[START Listed records]
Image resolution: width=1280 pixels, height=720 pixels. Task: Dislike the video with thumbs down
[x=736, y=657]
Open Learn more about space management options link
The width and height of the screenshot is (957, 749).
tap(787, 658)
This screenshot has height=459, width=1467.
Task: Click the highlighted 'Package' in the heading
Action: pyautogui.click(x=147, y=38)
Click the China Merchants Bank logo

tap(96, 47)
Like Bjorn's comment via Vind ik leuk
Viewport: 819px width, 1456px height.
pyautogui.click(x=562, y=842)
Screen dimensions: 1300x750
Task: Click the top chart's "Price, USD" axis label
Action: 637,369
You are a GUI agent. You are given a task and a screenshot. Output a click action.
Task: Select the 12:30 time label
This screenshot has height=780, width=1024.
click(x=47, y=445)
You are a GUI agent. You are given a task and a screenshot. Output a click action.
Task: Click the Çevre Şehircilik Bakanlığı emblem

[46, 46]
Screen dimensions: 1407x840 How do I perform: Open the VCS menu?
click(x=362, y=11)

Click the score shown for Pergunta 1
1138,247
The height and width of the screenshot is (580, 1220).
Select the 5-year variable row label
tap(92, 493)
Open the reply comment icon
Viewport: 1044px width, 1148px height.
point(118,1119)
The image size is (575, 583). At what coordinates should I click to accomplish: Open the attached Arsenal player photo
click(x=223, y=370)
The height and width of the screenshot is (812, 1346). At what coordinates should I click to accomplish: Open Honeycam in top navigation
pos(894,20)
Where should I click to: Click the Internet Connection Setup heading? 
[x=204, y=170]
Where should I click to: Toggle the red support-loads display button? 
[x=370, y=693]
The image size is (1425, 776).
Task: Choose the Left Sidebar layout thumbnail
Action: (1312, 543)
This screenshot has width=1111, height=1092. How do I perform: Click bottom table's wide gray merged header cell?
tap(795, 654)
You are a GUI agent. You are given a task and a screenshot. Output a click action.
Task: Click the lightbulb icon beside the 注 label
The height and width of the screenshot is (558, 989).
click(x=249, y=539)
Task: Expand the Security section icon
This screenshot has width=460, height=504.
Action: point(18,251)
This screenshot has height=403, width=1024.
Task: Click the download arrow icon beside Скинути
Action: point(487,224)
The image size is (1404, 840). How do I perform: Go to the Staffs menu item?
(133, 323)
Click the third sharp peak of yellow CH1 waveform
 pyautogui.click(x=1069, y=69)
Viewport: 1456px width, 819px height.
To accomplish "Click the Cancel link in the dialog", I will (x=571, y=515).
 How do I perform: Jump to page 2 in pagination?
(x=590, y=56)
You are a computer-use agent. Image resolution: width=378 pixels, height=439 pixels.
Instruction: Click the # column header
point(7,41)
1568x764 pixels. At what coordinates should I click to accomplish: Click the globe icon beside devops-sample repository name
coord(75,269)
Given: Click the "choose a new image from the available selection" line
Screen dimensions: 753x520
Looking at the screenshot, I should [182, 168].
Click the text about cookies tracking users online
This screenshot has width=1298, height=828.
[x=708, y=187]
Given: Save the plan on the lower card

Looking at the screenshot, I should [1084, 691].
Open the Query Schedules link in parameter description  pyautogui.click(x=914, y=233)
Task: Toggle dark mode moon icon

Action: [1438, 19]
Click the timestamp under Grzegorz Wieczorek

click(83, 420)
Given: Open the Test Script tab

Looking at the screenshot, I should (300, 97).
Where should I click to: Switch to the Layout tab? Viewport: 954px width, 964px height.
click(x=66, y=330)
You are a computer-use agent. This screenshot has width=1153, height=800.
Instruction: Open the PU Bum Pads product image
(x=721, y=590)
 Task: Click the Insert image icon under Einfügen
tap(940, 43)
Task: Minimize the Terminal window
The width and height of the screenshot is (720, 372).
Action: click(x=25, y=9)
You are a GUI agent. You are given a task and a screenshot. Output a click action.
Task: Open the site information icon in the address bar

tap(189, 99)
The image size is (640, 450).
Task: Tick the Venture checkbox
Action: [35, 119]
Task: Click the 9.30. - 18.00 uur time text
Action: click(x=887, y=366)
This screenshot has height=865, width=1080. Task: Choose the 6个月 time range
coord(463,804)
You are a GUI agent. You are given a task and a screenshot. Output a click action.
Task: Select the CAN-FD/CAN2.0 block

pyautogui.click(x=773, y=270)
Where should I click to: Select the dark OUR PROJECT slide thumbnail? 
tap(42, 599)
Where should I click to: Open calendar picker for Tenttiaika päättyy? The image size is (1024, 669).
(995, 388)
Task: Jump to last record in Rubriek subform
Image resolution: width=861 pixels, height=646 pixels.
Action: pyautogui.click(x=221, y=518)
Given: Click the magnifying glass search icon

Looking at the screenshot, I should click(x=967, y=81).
[END Listed records]
### Problem requirements
Copy out the listing above, beginning at the line that contains "Click the timestamp under Grzegorz Wieczorek" and stopping after the line that contains "Action: click(x=887, y=366)".

### Solved exercise
Click the timestamp under Grzegorz Wieczorek

click(83, 420)
Given: Open the Test Script tab

Looking at the screenshot, I should (300, 97).
Where should I click to: Switch to the Layout tab? Viewport: 954px width, 964px height.
click(x=66, y=330)
You are a computer-use agent. This screenshot has width=1153, height=800.
Instruction: Open the PU Bum Pads product image
(x=721, y=590)
 Task: Click the Insert image icon under Einfügen
tap(940, 43)
Task: Minimize the Terminal window
The width and height of the screenshot is (720, 372).
Action: click(x=25, y=9)
You are a GUI agent. You are given a task and a screenshot. Output a click action.
Task: Open the site information icon in the address bar

tap(189, 99)
The image size is (640, 450).
Task: Tick the Venture checkbox
Action: [35, 119]
Task: Click the 9.30. - 18.00 uur time text
Action: click(x=887, y=366)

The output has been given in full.